◆ PROMPT
Reproduce every one of the following lines word for word, with nothing changed.

◆ RECORDS PROVIDED
--------
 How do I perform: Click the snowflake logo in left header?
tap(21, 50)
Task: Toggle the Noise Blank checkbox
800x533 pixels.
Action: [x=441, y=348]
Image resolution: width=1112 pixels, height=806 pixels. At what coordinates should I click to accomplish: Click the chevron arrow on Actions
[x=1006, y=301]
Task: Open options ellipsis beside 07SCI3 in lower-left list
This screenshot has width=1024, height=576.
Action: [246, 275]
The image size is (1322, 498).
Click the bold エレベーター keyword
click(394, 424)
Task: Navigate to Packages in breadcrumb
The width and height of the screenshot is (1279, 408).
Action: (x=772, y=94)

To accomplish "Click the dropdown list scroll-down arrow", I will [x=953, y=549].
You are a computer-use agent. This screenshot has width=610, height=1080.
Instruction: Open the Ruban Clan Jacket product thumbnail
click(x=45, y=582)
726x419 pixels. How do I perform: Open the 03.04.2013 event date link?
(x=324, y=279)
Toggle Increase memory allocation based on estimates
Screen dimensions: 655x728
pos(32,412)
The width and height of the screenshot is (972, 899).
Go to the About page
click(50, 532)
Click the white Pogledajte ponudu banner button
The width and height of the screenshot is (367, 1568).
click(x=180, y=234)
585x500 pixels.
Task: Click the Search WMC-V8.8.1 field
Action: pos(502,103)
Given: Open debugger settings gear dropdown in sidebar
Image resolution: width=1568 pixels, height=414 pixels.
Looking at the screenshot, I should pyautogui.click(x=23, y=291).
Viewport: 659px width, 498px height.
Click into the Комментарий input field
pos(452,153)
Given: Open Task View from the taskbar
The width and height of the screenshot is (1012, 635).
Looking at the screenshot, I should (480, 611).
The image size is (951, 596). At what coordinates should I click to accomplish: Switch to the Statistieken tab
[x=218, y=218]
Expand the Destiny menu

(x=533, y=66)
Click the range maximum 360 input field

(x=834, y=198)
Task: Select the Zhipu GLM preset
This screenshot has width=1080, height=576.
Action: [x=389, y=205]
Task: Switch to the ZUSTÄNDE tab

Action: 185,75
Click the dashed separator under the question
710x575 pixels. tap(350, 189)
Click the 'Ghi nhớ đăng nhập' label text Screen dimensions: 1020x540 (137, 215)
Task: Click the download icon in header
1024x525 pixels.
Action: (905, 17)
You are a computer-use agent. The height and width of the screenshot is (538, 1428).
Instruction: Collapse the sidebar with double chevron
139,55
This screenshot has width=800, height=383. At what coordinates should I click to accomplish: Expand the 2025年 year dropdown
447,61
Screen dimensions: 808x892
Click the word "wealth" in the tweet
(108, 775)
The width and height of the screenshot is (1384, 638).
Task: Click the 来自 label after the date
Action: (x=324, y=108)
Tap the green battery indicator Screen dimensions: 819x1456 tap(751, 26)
--------
◆ IN RESPONSE
 How do I perform: Click the snowflake logo in left header?
tap(21, 50)
Task: Toggle the Noise Blank checkbox
800x533 pixels.
Action: [x=441, y=348]
Image resolution: width=1112 pixels, height=806 pixels. At what coordinates should I click to accomplish: Click the chevron arrow on Actions
[x=1006, y=301]
Task: Open options ellipsis beside 07SCI3 in lower-left list
This screenshot has width=1024, height=576.
Action: [246, 275]
The image size is (1322, 498).
Click the bold エレベーター keyword
click(394, 424)
Task: Navigate to Packages in breadcrumb
The width and height of the screenshot is (1279, 408).
Action: (x=772, y=94)

To accomplish "Click the dropdown list scroll-down arrow", I will [x=953, y=549].
You are a computer-use agent. This screenshot has width=610, height=1080.
Instruction: Open the Ruban Clan Jacket product thumbnail
click(x=45, y=582)
726x419 pixels. How do I perform: Open the 03.04.2013 event date link?
(x=324, y=279)
Toggle Increase memory allocation based on estimates
Screen dimensions: 655x728
pos(32,412)
The width and height of the screenshot is (972, 899).
Go to the About page
click(50, 532)
Click the white Pogledajte ponudu banner button
The width and height of the screenshot is (367, 1568).
click(x=180, y=234)
585x500 pixels.
Task: Click the Search WMC-V8.8.1 field
Action: pos(502,103)
Given: Open debugger settings gear dropdown in sidebar
Image resolution: width=1568 pixels, height=414 pixels.
Looking at the screenshot, I should pyautogui.click(x=23, y=291).
Viewport: 659px width, 498px height.
Click into the Комментарий input field
pos(452,153)
Given: Open Task View from the taskbar
The width and height of the screenshot is (1012, 635).
Looking at the screenshot, I should (480, 611).
The image size is (951, 596). At what coordinates should I click to accomplish: Switch to the Statistieken tab
[x=218, y=218]
Expand the Destiny menu

(x=533, y=66)
Click the range maximum 360 input field

(x=834, y=198)
Task: Select the Zhipu GLM preset
This screenshot has width=1080, height=576.
Action: [x=389, y=205]
Task: Switch to the ZUSTÄNDE tab

Action: 185,75
Click the dashed separator under the question
710x575 pixels. tap(350, 189)
Click the 'Ghi nhớ đăng nhập' label text Screen dimensions: 1020x540 (137, 215)
Task: Click the download icon in header
1024x525 pixels.
Action: (905, 17)
You are a computer-use agent. The height and width of the screenshot is (538, 1428).
Instruction: Collapse the sidebar with double chevron
139,55
This screenshot has width=800, height=383. At what coordinates should I click to accomplish: Expand the 2025年 year dropdown
447,61
Screen dimensions: 808x892
Click the word "wealth" in the tweet
(108, 775)
The width and height of the screenshot is (1384, 638).
Task: Click the 来自 label after the date
Action: (x=324, y=108)
Tap the green battery indicator Screen dimensions: 819x1456 tap(751, 26)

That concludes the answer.